Text excerpt:
□ □ □

Short-term cotherapy with clonazepam and fluoxetine: anxiety, sleep disturbance and core symptoms of depression
- PMID: 11099743
- DOI: 10.1016/s0165-0327(99)00195-0
Short-term cotherapy with clonazepam and fluoxetine: anxiety, sleep disturbance and core symptoms of depression
Abstract
Background: SSRIs resolve depression slowly and may increase anxiety or insomnia. Adding clonazepam to fluoxetine sped response, raising the question of mechanism of action: reducing symptoms co-existing with depression, suppressing side-effects, and/or alleviating core depressive symptoms.
Method: Adult outpatients randomly assigned to double-blind treatment with fluoxetine 20 mg+placebo or fluoxetine+clonazepam 0.5-1.0 mg were assessed by a HAM-D anxiety cluster, sleep disturbance cluster, and core symptoms cluster.

□ □ □

(Stored records)
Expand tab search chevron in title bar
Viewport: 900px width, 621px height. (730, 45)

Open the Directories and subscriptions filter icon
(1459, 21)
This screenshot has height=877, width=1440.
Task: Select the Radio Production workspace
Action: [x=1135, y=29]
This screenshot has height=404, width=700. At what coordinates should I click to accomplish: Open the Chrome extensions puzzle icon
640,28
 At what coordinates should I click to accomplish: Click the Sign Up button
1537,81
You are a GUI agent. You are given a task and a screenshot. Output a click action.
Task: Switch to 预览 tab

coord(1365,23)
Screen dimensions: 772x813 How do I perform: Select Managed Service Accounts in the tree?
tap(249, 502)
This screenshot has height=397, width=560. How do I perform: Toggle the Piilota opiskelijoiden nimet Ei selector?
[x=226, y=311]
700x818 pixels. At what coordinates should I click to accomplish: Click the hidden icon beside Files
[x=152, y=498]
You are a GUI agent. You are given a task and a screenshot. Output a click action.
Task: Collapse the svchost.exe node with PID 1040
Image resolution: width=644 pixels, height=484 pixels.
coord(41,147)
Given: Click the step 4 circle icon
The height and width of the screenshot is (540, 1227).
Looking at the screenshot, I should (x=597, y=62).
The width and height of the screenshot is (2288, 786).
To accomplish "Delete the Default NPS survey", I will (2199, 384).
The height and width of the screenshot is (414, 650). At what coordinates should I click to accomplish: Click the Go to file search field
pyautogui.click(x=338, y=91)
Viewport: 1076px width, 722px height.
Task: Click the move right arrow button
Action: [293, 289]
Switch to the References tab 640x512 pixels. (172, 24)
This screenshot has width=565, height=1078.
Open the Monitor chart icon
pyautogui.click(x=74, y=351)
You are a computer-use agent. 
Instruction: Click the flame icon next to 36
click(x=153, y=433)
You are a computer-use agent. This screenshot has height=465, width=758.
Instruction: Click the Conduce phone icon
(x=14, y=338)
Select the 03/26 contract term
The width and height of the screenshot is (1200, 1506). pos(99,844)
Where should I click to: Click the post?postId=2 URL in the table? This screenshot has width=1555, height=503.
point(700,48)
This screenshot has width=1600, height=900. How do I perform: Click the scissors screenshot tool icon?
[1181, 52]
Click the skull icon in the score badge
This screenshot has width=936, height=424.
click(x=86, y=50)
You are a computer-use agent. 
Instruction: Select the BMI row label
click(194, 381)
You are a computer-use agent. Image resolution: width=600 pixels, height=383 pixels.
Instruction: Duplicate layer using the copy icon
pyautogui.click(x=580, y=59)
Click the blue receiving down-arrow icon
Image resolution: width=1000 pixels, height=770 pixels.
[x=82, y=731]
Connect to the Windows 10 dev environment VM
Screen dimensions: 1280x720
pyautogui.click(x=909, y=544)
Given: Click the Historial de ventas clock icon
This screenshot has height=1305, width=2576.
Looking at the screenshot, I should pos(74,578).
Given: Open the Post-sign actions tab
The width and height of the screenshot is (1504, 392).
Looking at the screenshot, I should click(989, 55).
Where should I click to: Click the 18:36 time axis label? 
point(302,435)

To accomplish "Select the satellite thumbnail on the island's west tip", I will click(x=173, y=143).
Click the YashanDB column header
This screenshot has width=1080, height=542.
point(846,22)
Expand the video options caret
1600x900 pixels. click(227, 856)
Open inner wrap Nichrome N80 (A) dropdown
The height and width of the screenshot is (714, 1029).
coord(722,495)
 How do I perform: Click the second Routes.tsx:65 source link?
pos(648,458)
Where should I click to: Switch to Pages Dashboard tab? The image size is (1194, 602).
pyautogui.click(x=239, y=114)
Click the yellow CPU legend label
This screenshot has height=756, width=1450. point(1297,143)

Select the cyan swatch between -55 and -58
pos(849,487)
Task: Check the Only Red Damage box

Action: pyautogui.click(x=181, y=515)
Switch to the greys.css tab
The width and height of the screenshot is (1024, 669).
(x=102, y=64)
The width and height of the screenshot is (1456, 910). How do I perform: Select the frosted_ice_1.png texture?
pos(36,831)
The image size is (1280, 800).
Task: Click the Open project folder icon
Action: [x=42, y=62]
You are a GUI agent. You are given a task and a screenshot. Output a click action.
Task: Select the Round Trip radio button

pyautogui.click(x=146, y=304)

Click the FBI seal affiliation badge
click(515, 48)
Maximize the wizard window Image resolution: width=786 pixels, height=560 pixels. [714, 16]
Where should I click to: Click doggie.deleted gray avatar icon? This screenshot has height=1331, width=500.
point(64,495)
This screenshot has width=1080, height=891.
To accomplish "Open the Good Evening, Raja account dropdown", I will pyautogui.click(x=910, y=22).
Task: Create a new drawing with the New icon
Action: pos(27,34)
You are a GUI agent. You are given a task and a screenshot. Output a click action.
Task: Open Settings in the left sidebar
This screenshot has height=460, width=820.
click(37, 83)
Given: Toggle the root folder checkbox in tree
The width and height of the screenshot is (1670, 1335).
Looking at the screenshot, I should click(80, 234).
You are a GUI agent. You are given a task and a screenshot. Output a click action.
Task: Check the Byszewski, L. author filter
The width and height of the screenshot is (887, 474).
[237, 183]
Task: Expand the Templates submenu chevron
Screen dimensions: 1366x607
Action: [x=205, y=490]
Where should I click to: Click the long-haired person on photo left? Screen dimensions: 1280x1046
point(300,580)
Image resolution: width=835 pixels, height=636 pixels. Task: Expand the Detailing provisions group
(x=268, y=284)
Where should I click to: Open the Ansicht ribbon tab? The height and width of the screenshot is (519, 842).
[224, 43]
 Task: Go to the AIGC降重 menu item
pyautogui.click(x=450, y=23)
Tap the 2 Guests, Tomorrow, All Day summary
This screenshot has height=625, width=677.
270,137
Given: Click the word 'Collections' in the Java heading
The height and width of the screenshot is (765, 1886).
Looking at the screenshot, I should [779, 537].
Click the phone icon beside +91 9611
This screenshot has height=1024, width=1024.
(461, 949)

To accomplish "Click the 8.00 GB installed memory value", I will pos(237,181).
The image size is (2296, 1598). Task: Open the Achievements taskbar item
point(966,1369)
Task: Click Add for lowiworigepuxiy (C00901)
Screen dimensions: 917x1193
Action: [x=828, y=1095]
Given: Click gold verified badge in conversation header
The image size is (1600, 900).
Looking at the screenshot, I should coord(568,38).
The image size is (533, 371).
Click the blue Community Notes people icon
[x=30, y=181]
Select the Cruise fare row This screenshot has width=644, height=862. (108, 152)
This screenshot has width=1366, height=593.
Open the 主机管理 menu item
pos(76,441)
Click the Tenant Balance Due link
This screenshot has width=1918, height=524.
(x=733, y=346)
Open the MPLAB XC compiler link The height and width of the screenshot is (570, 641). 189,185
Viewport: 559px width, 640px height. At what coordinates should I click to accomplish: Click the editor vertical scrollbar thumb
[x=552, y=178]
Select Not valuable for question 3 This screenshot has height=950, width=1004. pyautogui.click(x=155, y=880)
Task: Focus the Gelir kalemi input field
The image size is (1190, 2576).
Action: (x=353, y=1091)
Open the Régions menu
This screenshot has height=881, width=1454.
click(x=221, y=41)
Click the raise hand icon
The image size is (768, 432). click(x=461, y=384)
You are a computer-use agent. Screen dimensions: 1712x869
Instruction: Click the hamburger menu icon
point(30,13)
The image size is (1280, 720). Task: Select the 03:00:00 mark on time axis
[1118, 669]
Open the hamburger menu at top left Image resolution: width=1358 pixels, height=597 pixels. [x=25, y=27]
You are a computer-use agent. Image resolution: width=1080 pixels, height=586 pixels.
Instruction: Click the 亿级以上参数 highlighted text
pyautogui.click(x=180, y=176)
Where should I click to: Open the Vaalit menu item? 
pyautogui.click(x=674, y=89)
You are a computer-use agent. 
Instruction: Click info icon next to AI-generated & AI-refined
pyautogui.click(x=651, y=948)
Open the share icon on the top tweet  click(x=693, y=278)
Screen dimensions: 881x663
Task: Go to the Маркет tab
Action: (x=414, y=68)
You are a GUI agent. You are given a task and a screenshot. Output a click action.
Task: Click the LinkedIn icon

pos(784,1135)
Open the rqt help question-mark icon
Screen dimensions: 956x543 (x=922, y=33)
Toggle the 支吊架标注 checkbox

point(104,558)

□ □ □

Work to complete:
a) In the abstract on clonazepam and fluoxetine cotherapy, what dose range of clonazepam was given?
b) Continue the abstract on clonazepam and fluoxetine cotherapy for depression from the end of its Method section.

Responses by task:
a) 0.5-1.0 mg

b)
Results: No serious AEs were noted; no cotherapy patients dropped for AEs. Cotherapy proved superior (HAM-D total, anxiety cluster, sleep disturbance cluster ANOVA P<0.001; core symptoms P<0.011). Treatment-emergent anxiety was reported for 25% of placebo patients and 7% of cotherapy patients (P<0.037); sleep disturbance for 10% of placebo patients and no cotherapy patients (P<0.055). Sedation and dry mouth were more common for cotherapy treatment (P>0.20).
Limitations: Extended treatment and refractory depression were not addressed.
Conclusions: Low-dose cotherapy of fluoxetine with clonazepam was safe and accelerated response over 21 days of treatment, decreasing anxiety and sleep disturbance as symptoms and partially suppressed them as SSRI side-effects; it also modestly reduced core symptoms of low mood and loss of interest.